224. Editorial Note

The National Advisory Council on International Monetary and Financial Problems met on April 20 to consider a proposed Export-Import Bank credit of $26 million to a privately-owned Mexican steel company, Cía Fundidora de Fierro y Acero de Monterrey. Minutes of this meeting read in part:

“The Chairman informed the Council that the Department of State had expressed reluctance to proceed with this credit at this time because of certain political problems with the Mexican Government, and inquired whether a delay in granting the credit might assist the Department of State in working out these problems. Mr. Prochnow explained that the Department of State favored the credit, but felt that a delay might assist in the solution of some of these problems, particularly in view of the very large amount involved.

“Mr. Waugh expressed the view that the withholding of Eximbank loans to foreign governments to further the political objectives of the U.S. Government was appropriate, but he expressed doubt that loans to private enterprises should be used for the achievement of political objectives.
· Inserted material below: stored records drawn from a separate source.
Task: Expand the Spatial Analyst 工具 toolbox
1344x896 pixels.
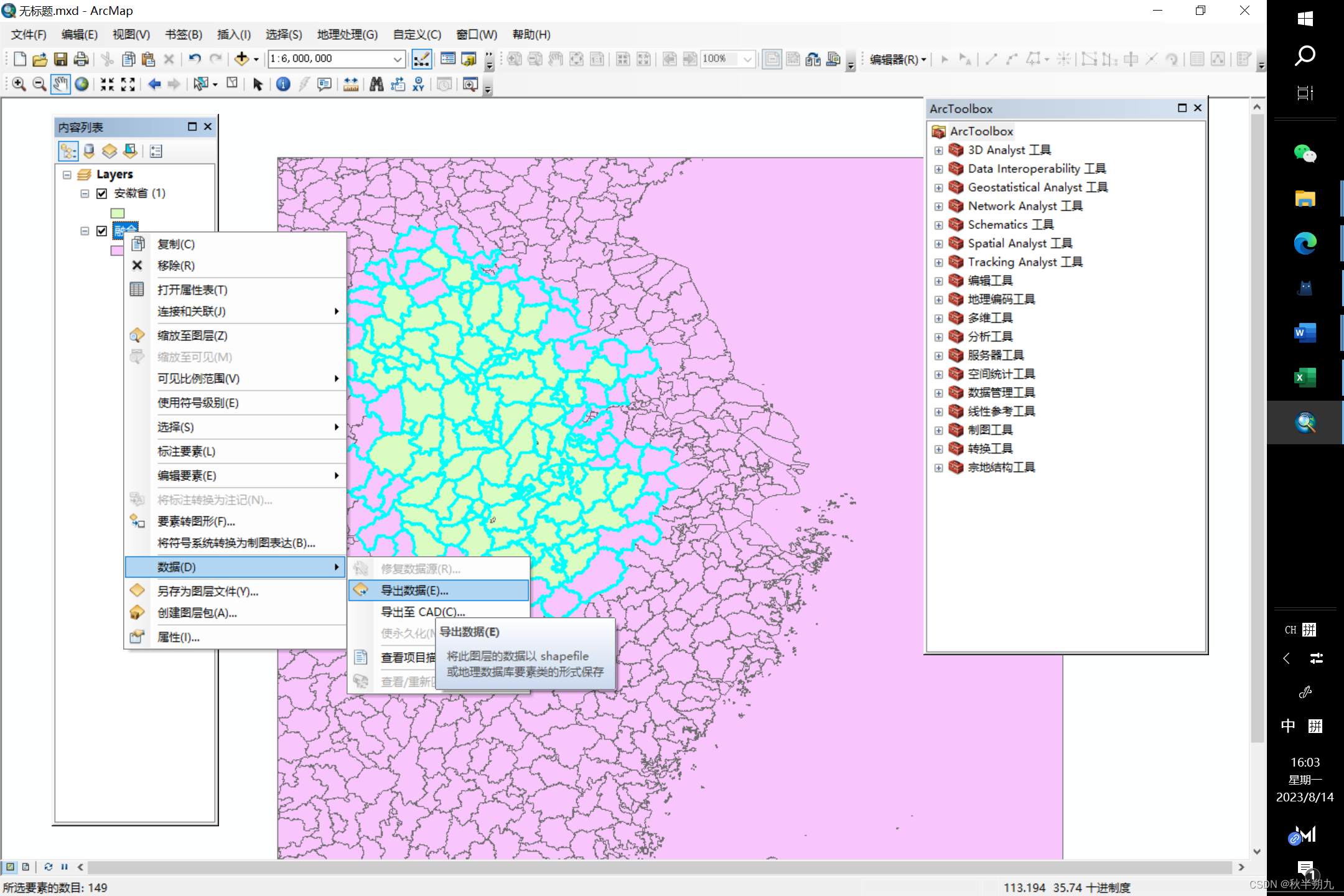Action: pos(939,244)
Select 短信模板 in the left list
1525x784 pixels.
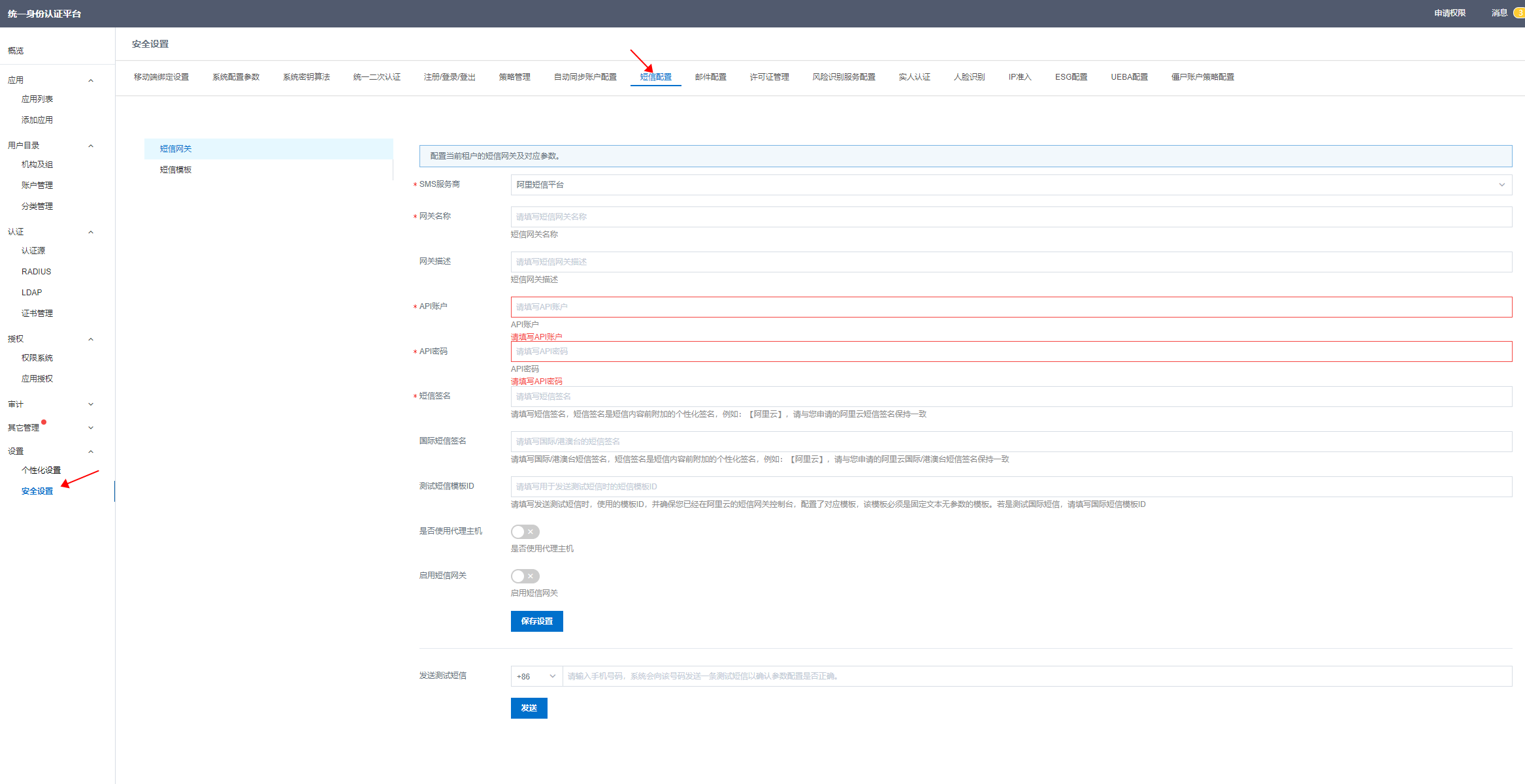click(x=176, y=170)
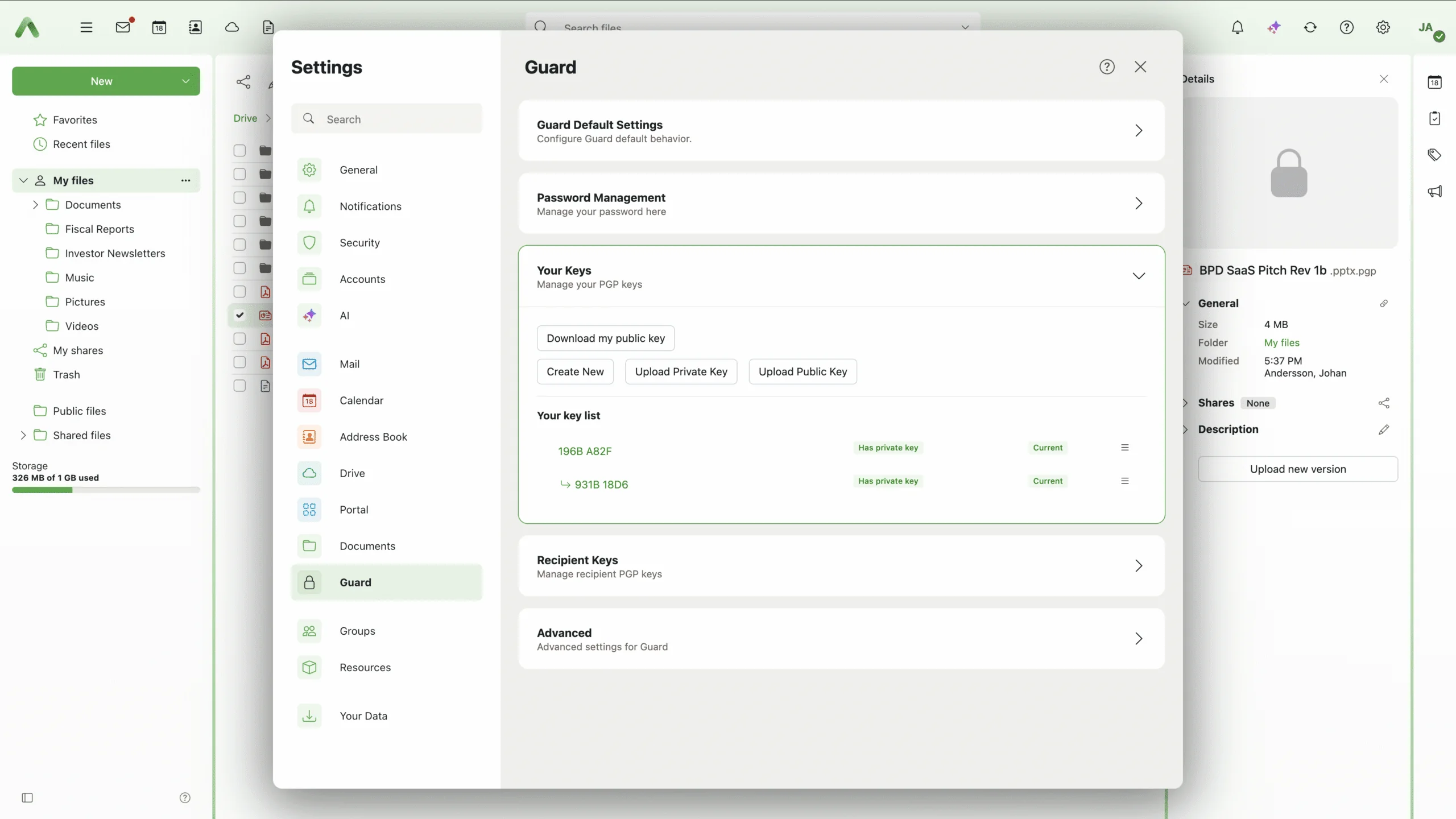Viewport: 1456px width, 819px height.
Task: Select Notifications in settings menu
Action: coord(370,206)
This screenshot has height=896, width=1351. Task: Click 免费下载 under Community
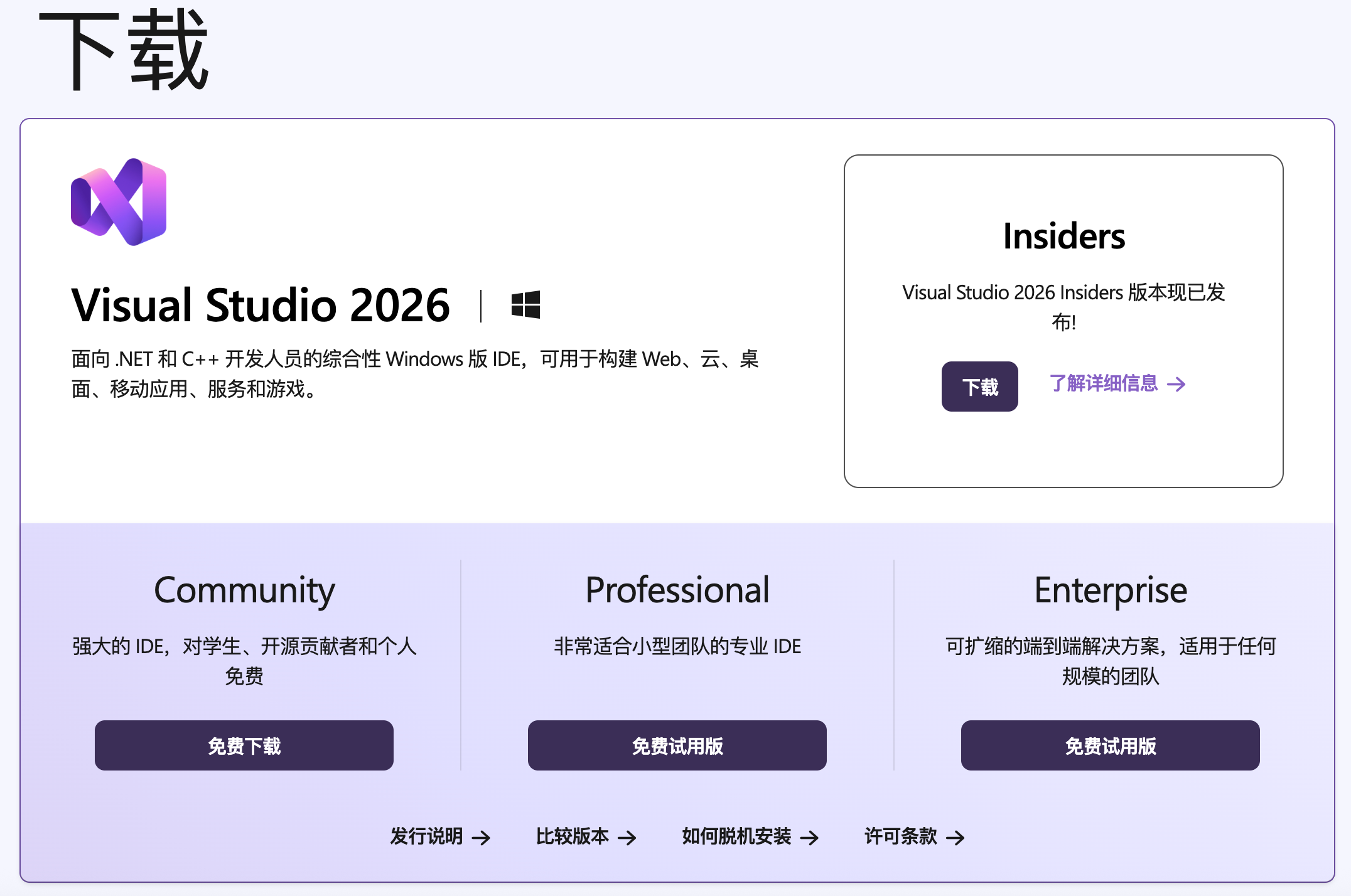pos(244,746)
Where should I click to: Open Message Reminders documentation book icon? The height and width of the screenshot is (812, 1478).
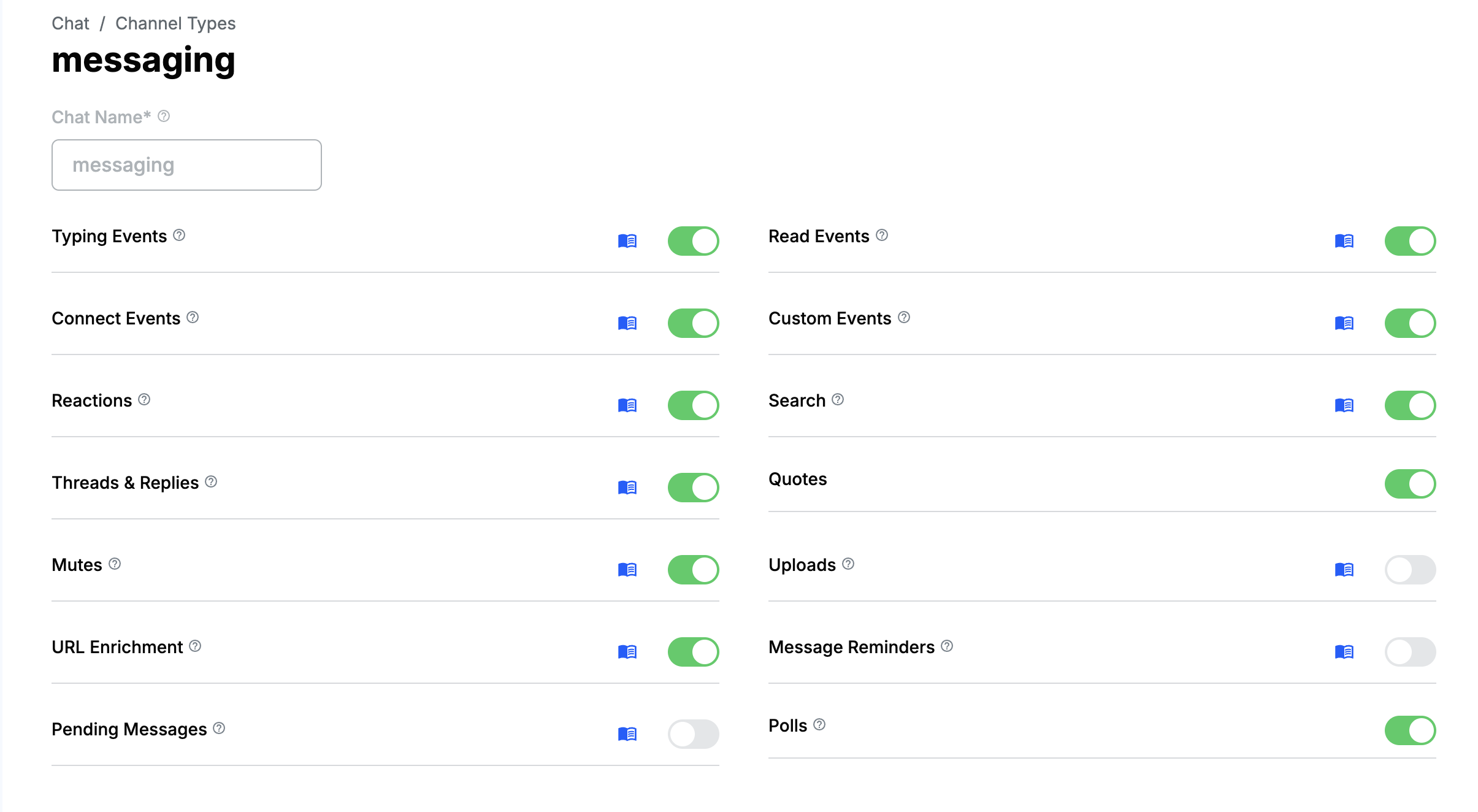(x=1344, y=652)
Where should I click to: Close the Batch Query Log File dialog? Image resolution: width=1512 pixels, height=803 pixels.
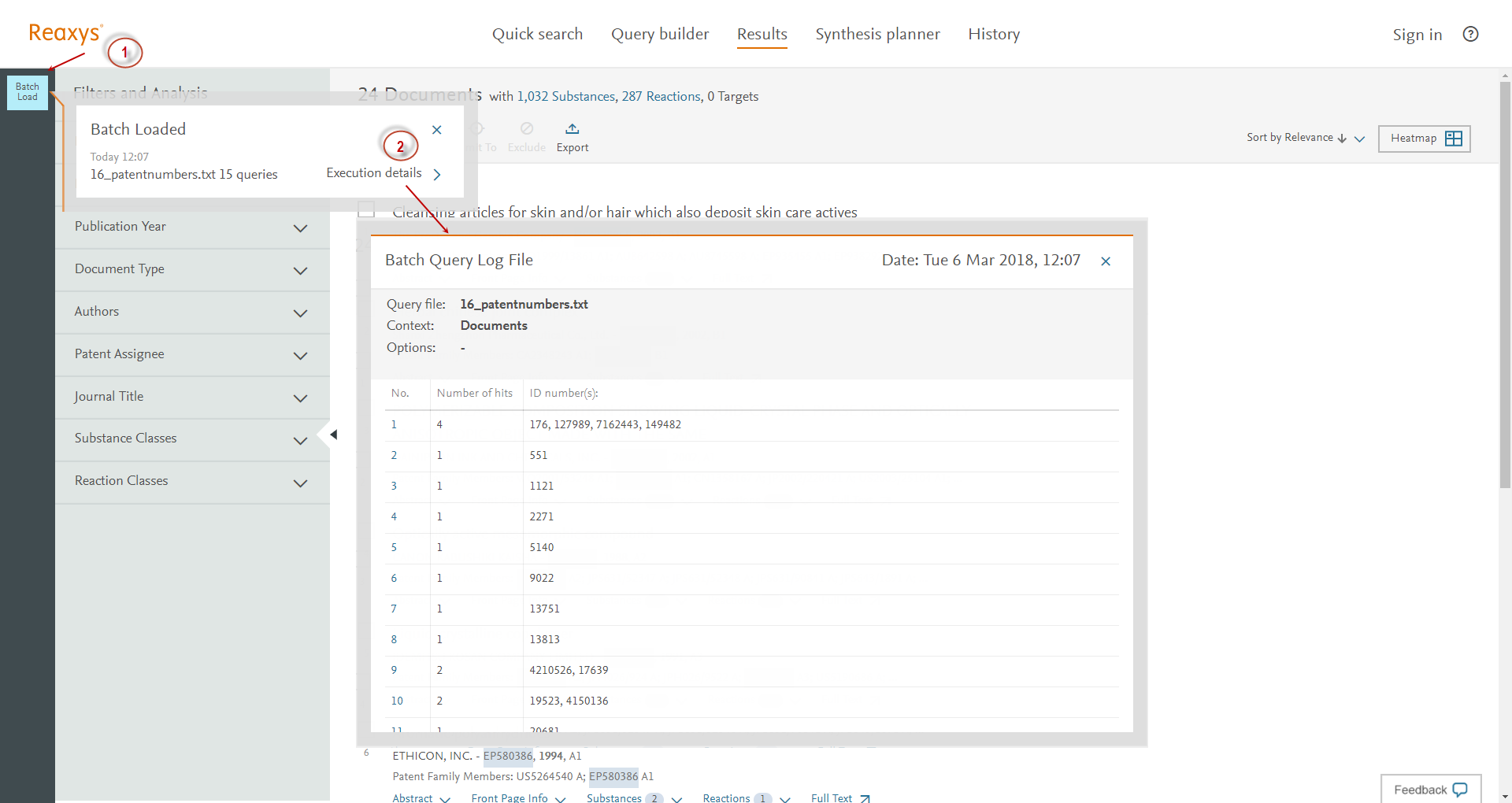click(1106, 261)
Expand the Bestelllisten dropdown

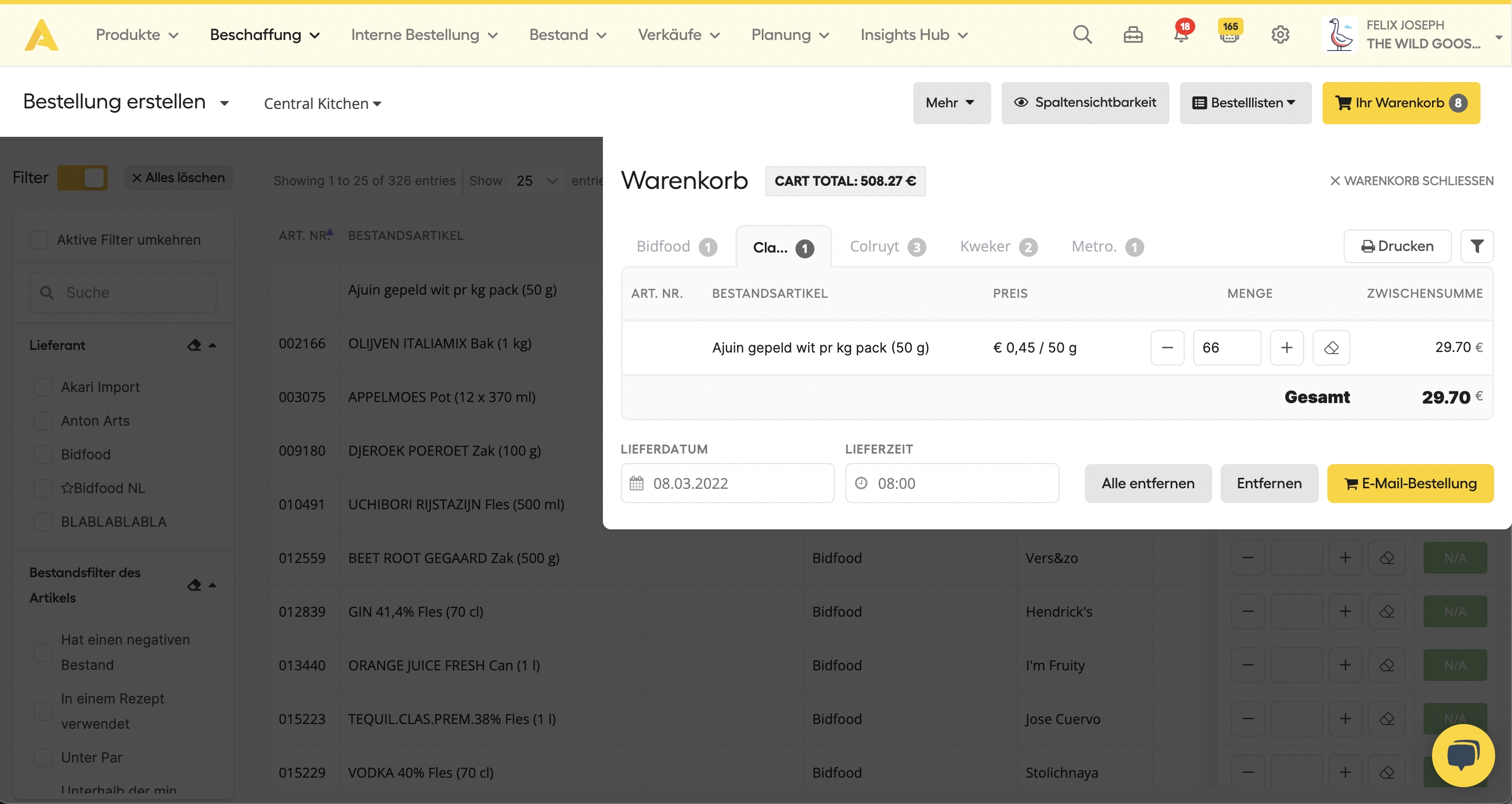click(1244, 103)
“The Council discussed the proposed credit and the request of the Department of State for delay. The representative of the Department of Commerce stated that Commerce had no objection to the credit, on the understanding that the granting of the credit would not imply a moral commitment that the United States would supply scrap iron for the Mexican steel mill. No objection was raised to the proposed credit in principle, but since it appeared that delay for a reasonable period might assist the Department of State in the solution of its problems with the Mexican Government, the Council agreed that further consideration of the credit should be deferred for the time being, subject to reconsideration at any time at the request of either the Eximbank or the Department of State.” (Department of State, NAC Files: Lot 60 D 137, Minutes)

The Acting Chairman of this session of the NAC was W. Randolph Burgess of the Department of the Treasury. The representative of the Department of Commerce was Marshall M. Smith.